Why Prompting and RAG Fail in Legal — and Why Jurilo Was Built Differently

By Lawise.ai
Legal AI has reached a critical inflection point.
While generic AI tools and many so-called “legal chatbots” perform well in demos, they consistently fail where it matters most: accuracy, consistency, and accountability. In regulated, high-risk domains such as law, fluent language alone is not sufficient.
That is why Jurilo was designed fundamentally differently — based on a clear understanding of why prompting and RAG break down in legal reasoning, and what must replace them.
The Illusion of Prompting in Legal AI
Prompting works when:
- Tasks are exploratory or creative
- Approximate answers are acceptable
- Errors have limited consequences
Legal decision-making meets none of these criteria.
In law, the same question must produce the same answer, depending on:
- Jurisdiction
- Applicable statutes
- Case law
- Exceptions
- Temporal validity
Prompting relies on linguistic probability, not legal correctness.
Why prompting fails in legal contexts
- No legal memory: the model does not know which rules apply
- No hierarchy: statutes, regulations, and case law are mixed indiscriminately
- No versioning: outdated and current law are blended
- No accountability: the model cannot explain why an answer is correct
Prompt engineering improves phrasing — not legal understanding.
Why RAG Is Not Sufficient Either
Retrieval-Augmented Generation (RAG) is often presented as the solution to hallucinations.
In legal reasoning, it is not.
What RAG actually does
- Retrieves text fragments from documents
- Injects them into a prompt
- Lets the LLM summarize or rephrase
This supports citation — not reasoning.
Structural limits of RAG in legal use cases
- Chunking breaks legal logic
Legal meaning depends on structure, cross-references, and exceptions — not isolated paragraphs. - Retrieval is not relevance
The most similar text is often not the legally decisive one. - Conflicting rules remain unresolved
RAG cannot determine which rule overrides another. - Inconsistent answers
The same question can produce different outputs.
RAG may reduce some hallucinations — but it cannot eliminate them.

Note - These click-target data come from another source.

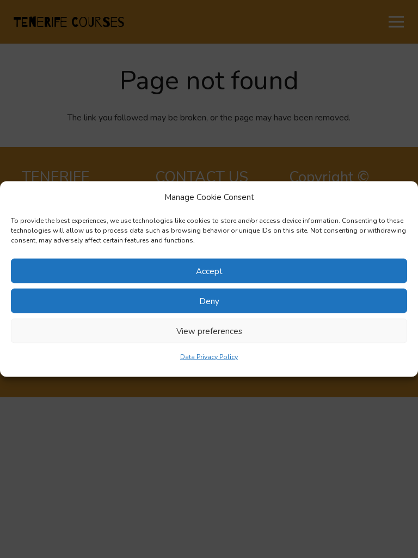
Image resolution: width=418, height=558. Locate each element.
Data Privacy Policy (209, 357)
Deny (209, 300)
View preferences (209, 330)
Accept (209, 270)
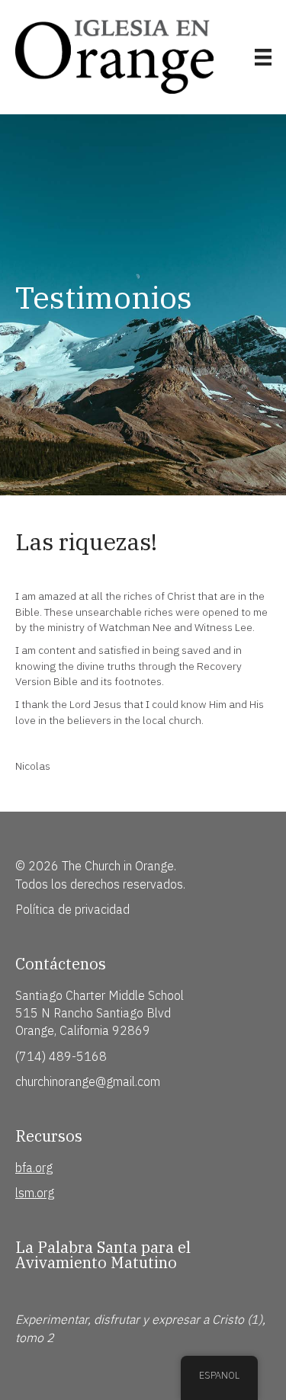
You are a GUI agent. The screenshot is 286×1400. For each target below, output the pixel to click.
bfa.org (34, 1167)
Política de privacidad (72, 909)
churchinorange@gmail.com (87, 1081)
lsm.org (34, 1192)
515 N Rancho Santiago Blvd (93, 1012)
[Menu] (263, 57)
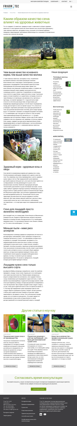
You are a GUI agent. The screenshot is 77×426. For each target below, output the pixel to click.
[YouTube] (45, 414)
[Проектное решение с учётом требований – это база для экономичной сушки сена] (38, 323)
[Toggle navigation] (71, 6)
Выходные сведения (8, 412)
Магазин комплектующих (40, 1)
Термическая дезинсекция (28, 413)
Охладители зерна (26, 401)
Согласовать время (38, 389)
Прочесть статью (10, 366)
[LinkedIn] (41, 414)
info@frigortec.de (13, 409)
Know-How (13, 12)
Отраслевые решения (27, 410)
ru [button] (70, 1)
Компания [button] (54, 1)
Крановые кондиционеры (28, 404)
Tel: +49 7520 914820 (8, 406)
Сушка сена (25, 407)
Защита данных (7, 415)
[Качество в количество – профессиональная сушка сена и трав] (62, 323)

Legal AI Requires Structure, Not Just Text
Law is not a document problem. It is a system problem.
Legal reasoning requires:
- Explicit relationships
- Rule hierarchies
- Conditional logic
- Jurisdictional boundaries
- Temporal validity
These cannot be inferred reliably from raw text. They must be modeled explicitly.
How Jurilo Was Built
Jurilo is not a chatbot. It is a legal reasoning system.
1. Trained on curated, verified legal data
- Structured, versioned Swiss statutes
- Verified interpretations from legal partners
- Case law with outcomes and reasoning paths
No scraped web noise. No generic summaries.
2. Explicit Legal Context
Jurilo does not guess context.
It explicitly models:
- Jurisdiction
- Legal domain
- Role perspective (HR, employer, employee, fiduciary)
- Temporal validity
Ambiguity is removed before reasoning begins.

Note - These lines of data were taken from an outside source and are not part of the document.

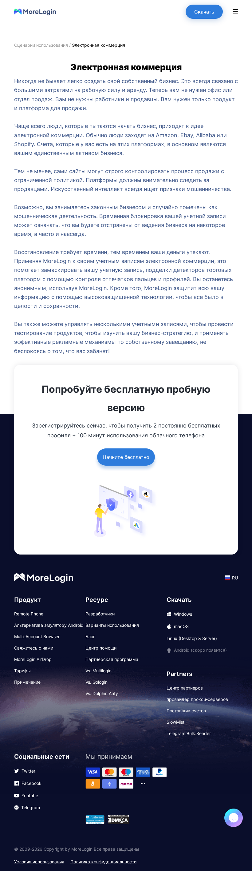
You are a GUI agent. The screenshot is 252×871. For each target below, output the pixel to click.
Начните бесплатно (126, 457)
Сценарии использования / (43, 45)
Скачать (204, 12)
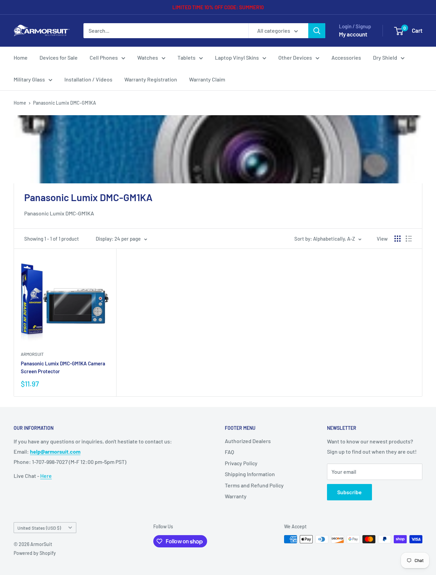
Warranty (236, 496)
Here (46, 475)
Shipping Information (250, 474)
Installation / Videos (88, 79)
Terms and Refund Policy (254, 485)
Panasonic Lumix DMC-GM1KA (64, 103)
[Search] (316, 30)
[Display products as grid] (397, 239)
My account (353, 34)
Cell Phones (104, 57)
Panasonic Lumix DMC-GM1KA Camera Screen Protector (63, 367)
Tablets (186, 57)
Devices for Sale (59, 57)
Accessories (346, 57)
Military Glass (29, 79)
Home (21, 57)
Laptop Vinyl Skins (237, 57)
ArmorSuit (32, 354)
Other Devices (295, 57)
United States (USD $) (39, 528)
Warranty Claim (207, 79)
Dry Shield (385, 57)
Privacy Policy (241, 463)
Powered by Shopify (35, 553)
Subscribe (349, 492)
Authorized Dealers (248, 441)
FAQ (229, 452)
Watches (147, 57)
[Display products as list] (409, 239)
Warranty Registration (150, 79)
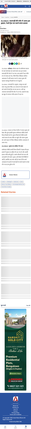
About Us (19, 1)
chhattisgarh (9, 181)
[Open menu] (2, 6)
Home (3, 17)
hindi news (16, 181)
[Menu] (29, 6)
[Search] (25, 6)
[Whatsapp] (14, 64)
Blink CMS (19, 422)
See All (28, 305)
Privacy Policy (15, 413)
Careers (15, 411)
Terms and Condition (15, 414)
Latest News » (7, 17)
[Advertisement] (15, 112)
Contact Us (26, 1)
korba (21, 181)
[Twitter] (12, 64)
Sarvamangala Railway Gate (18, 184)
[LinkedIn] (17, 64)
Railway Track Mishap (6, 184)
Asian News (3, 28)
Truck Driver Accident (6, 187)
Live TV (15, 409)
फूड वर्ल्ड (3, 305)
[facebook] (10, 64)
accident (3, 181)
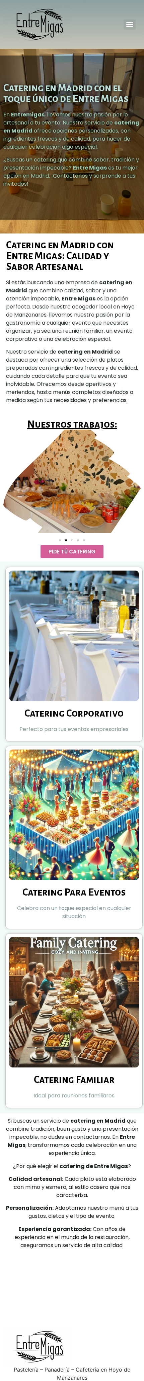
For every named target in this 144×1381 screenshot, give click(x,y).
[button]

3. Graph-Based Legal Reasoning
At its core, Jurilo uses a legal knowledge graph.
Instead of:
Question → Prompt → Text
Jurilo follows:
Question → Context resolution → Graph traversal → Rule evaluation → Structured answer
- Laws are nodes
- Exceptions are edges
- Dependencies are explicit
- Conflicts are resolved deterministically
Language explains the result — it does not create it.
Why Hallucinations Drop to Near Zero
Hallucinations occur when models must invent missing structure.

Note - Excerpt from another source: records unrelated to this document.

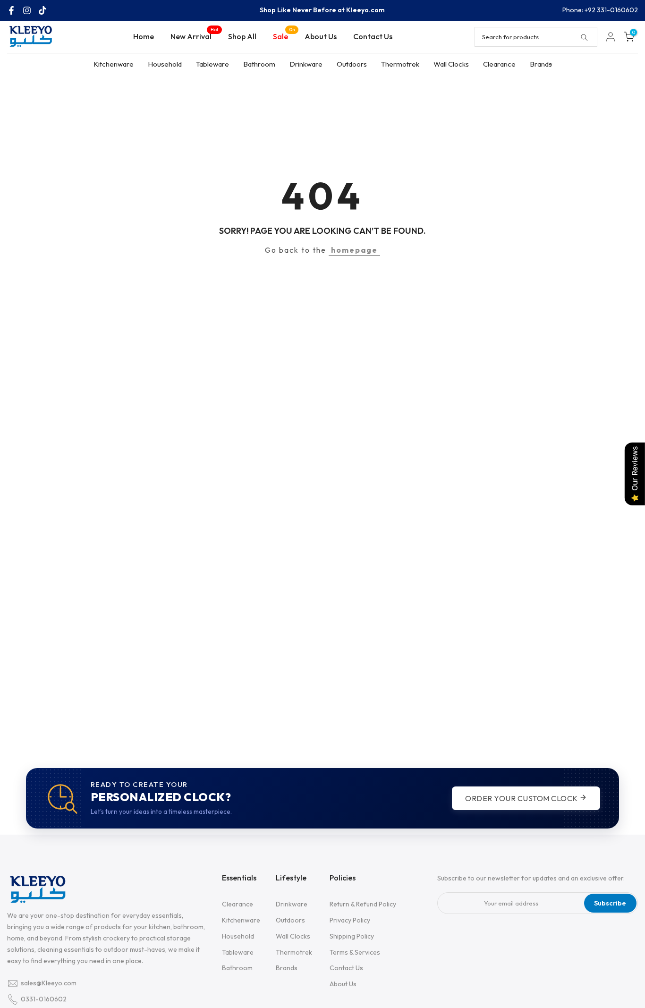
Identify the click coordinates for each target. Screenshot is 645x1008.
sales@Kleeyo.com (48, 983)
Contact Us (372, 36)
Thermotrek (400, 64)
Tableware (212, 64)
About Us (321, 36)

Jurilo does not need to invent:
- The structure already exists
- Reasoning paths are constrained
- Outputs are validated against known rules
If something is unknown, Jurilo states this clearly.
That is how hallucinations move from “likely” to near zero.
Why This Matters
For HR managers, SMEs, fiduciaries, and legal teams:
- One wrong answer can trigger legal risk
- Inconsistency erodes trust
- “Sounds plausible” is unacceptable
Legal AI must behave like:
- A junior lawyer with perfect recall
- A compliance system with explanations
- A decision-support tool — not a chatbot
That is what Jurilo was designed to be.
The Bottom Line
Prompting and RAG are useful techniques — not legal systems.
Legal AI requires:
- Structured knowledge
- Explicit context
- Deterministic reasoning
- Verifiable outputs
Legal AI does not need better prompts. It needs better foundations.